Secteur d’activité :

la fonction publique hospitalière est la plus concernée par le « jobstrain » (30 %) suivie de l’industrie du secteur privée (25 %) et de la fonction publique de l’état (25 %) ;
le manque de reconnaissance est plus ressenti dans le secteur de l’industrie du secteur privé (57 %), suivi par la fonction publique de l’état (55 %) et la fonction publique hospitalière (52 %).
Catégorie sociale :

la catégorie des employés administratifs est la plus concernée par le « jobstrain » (30 % contre une moyenne globale à 23 %) suivie des ouvriers non qualifiés, ouvriers agricoles (27 %) puis des employés de commerce et de service (26 %) ;
c’est aussi la catégorie des employés administratifs qui manque le plus de reconnaissance (55 %), suivie par les professions intermédiaires (51 %) puis les ouvriers qualifiés (50 %).
Métiers :

Le jobstrain touche particulièrement :
les employés de la banque et des assurances,
les ouvriers non qualifiés de l’électricité et de l’électronique ainsi que ceux des industries de process.
Le manque de reconnaissance touche principalement :
les métiers des industries de process,
les métiers d’ouvriers de la mécanique et du travail des métaux, du textile et du cuir, du bois, des industries graphiques,
les métiers des transports, de la logistique, du tourisme (à l’exception des cadres).
Certains métiers cumulent les deux risques :
les ouvriers non qualifiés de l’électricité et de l’électronique,
les techniciens et les employés de la banque et de l’assurance.
Quels éléments renforcent les risques psychosociaux ?

L’étude révèle que les éléments suivants favorisent le jobstrain :

les contraintes de risque ;
les salariés travaillant au-delà des horaires officiels ;
les salariés exposés à la pénibilité physique ;
le contact direct avec le public, de vive voix ou par téléphone ;
le manque de moyens matériels, d’informations ou de coopération avec leurs collègues pour « faire correctement leur travail » ;
les salariés qui ont des objectifs chiffrés précis à atteindre ;
Certains éléments favorisent quant à eux le sentiment de manque de reconnaissance :

les contraintes de rythme, se dépêcher dans son travail et les interruptions de tâches ;
les efforts qui résultent du manque de moyens pour faire correctement son travail ;
les salariés qui ont des objectifs chiffrés précis à atteindre. Pour autant, lorsque les entretiens individuel et annuel sont menés rigoureusement et s’ils ne sont pas liés à des objectifs précis mais plutôt à des discussions sur les moyens et les conditions de travail, ils constituent un facteur de protection.
Quel lien entre les RPS et la santé perçue ?

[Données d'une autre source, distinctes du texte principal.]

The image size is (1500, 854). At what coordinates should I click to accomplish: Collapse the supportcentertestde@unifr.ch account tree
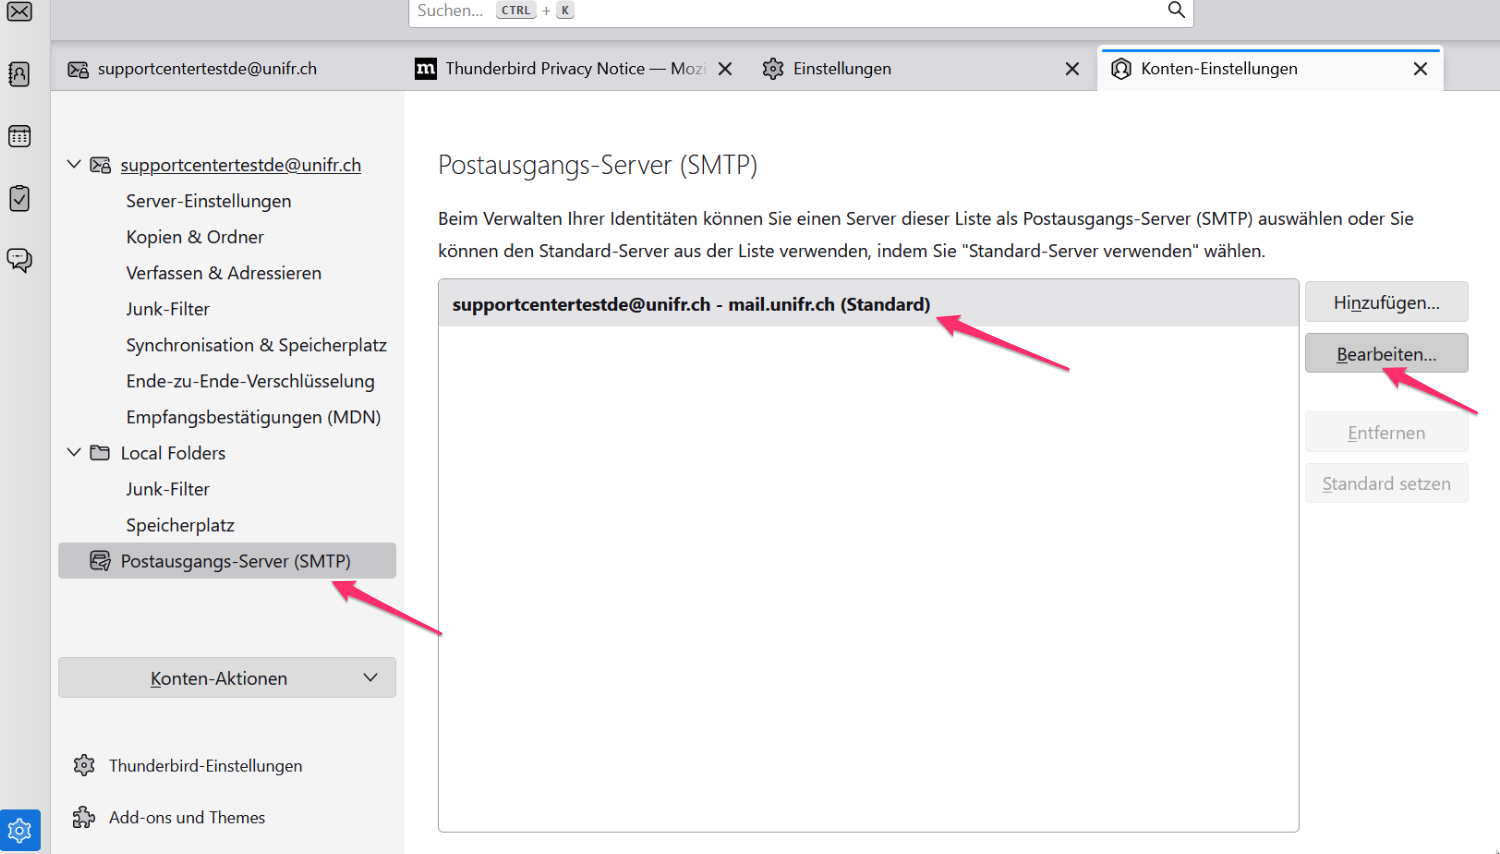[x=74, y=164]
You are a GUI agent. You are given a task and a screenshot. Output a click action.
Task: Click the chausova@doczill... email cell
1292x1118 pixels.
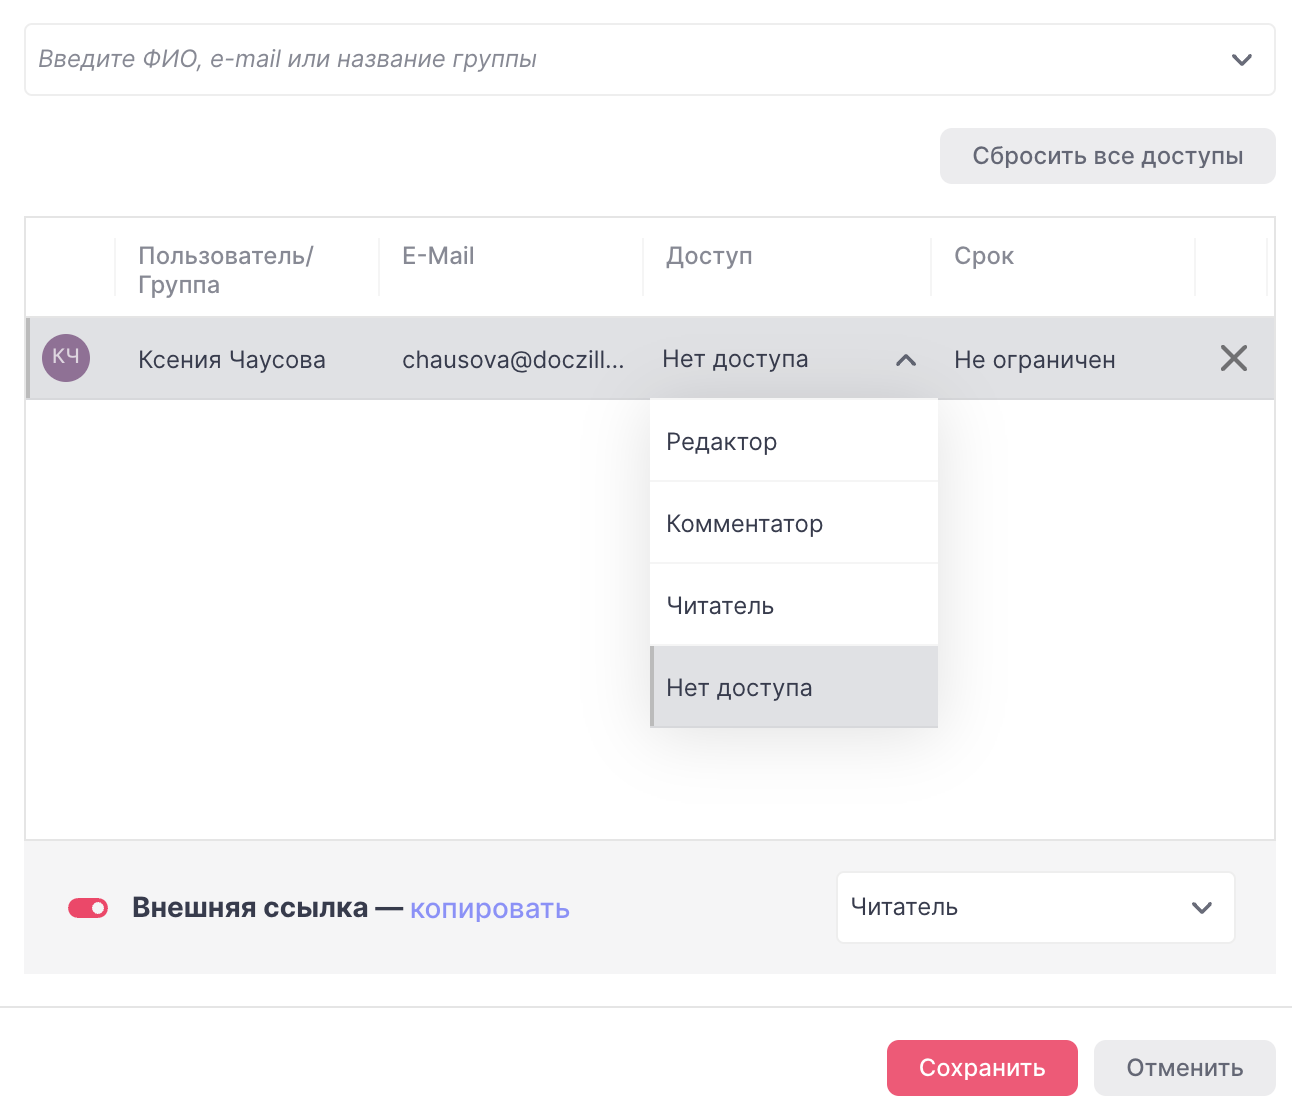tap(512, 360)
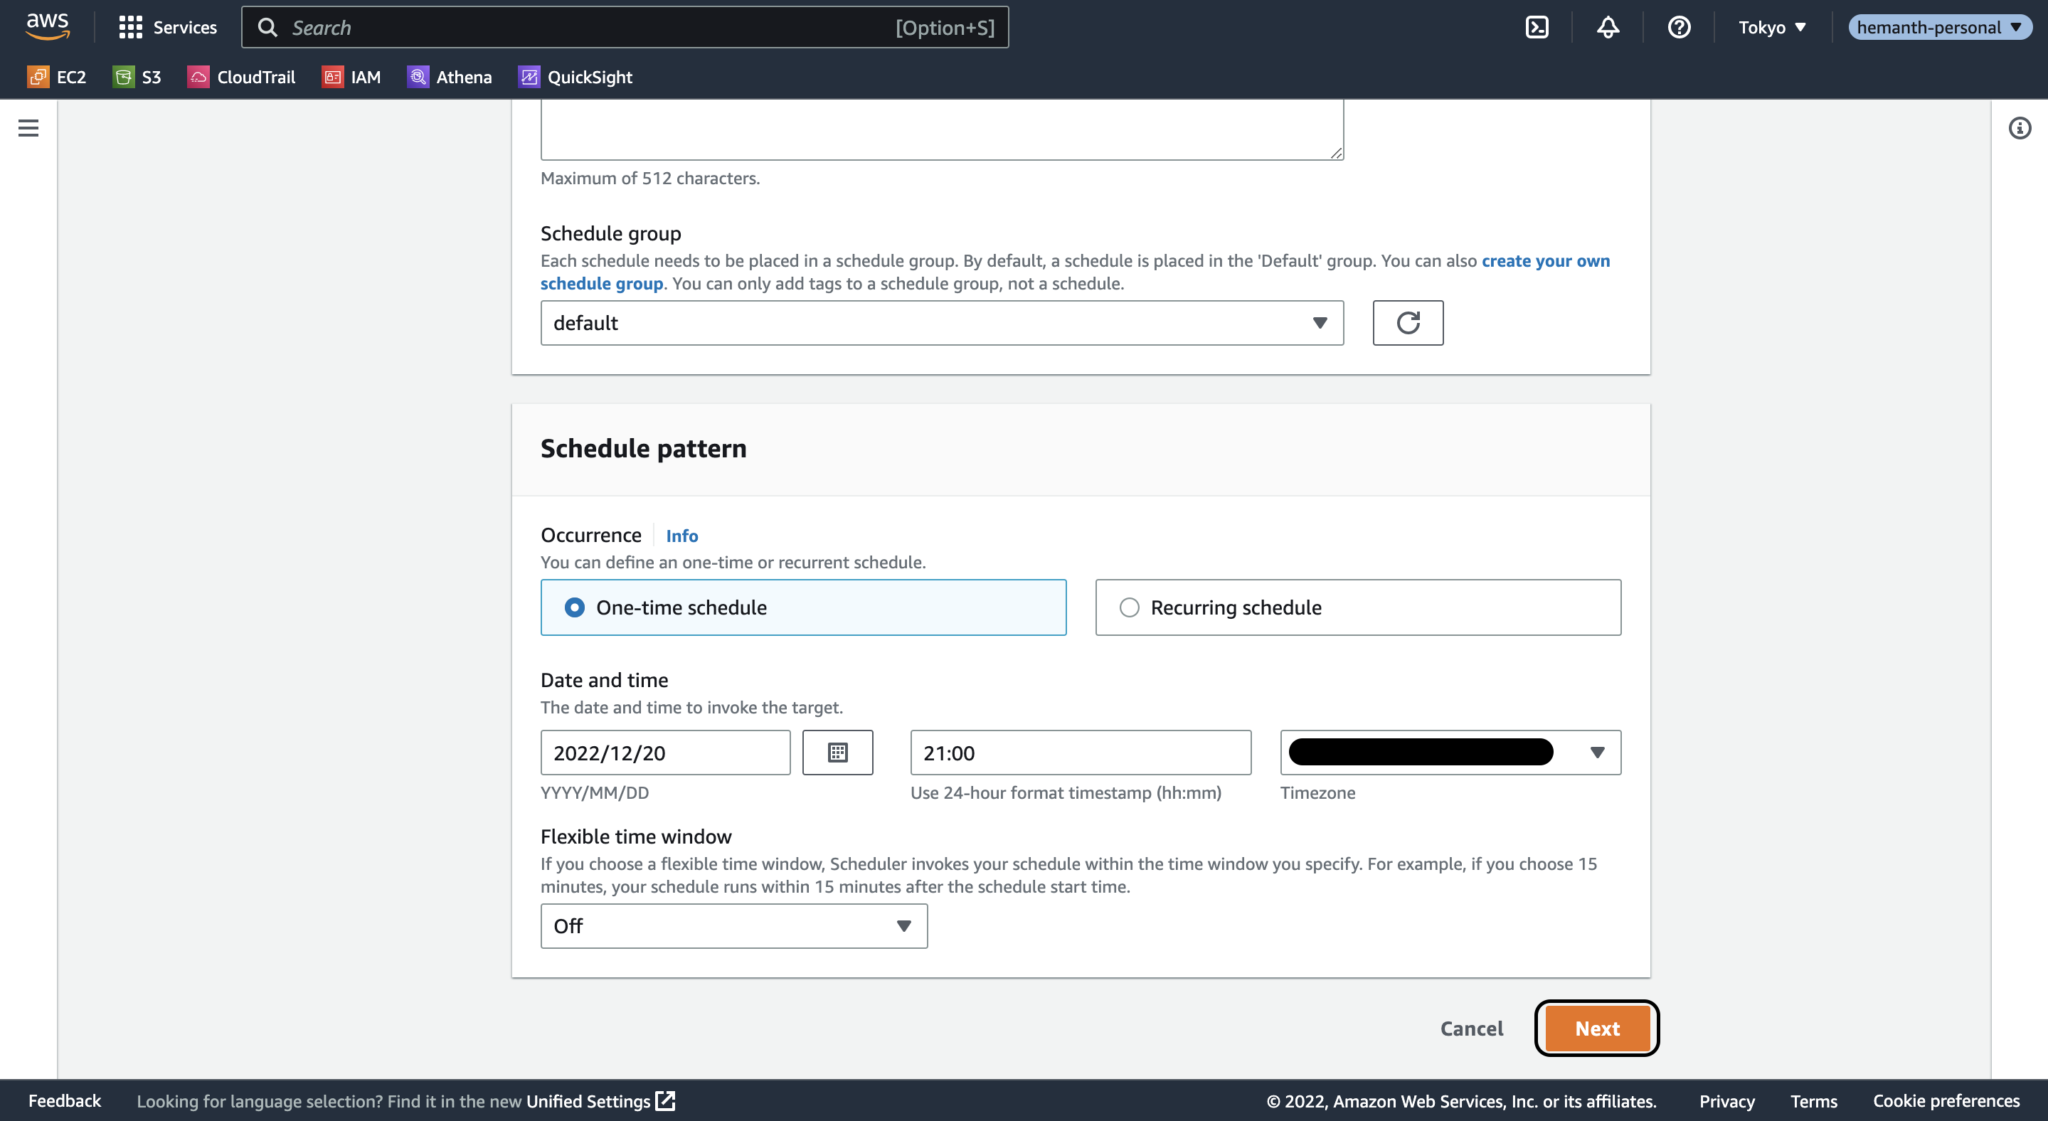Open the S3 favorite shortcut

pos(137,76)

Les salariés exposés aux RPS déclarent une santé mentale et physique dégradée.

Les femmes sont plus nombreuses à déclarer un état de santé altéré.

Quel lien entre RPS et absentéisme ?

L’étude a mis en évidence le lien entre RPS et absentéisme. En effet, la probabilité d’avoir connu un accident du travail est plus élevée parmi les salariés exposés au jobstrain ou au manque de reconnaissance.

En fonction du sexe, la relation entre absentéisme et RPS n’est pas identique : les femmes déclarent plus d’arrêt maladie (38 %) que les hommes (32 %).

Le risque de déclarer 3 arrêts de travail dans l’année est plus que doublé pour les hommes et les femmes qui subissent des tensions.

Ce risque est multiplié par 3 pour les femmes et par 4 pour les hommes qui déclarent manquer de reconnaissance.

Si cette étude repose sur des données collectées en 2010, elle permet tout de même de fournir des données fiables et pertinentes pour identifier les différents métiers et secteurs les plus touchés par les RPS.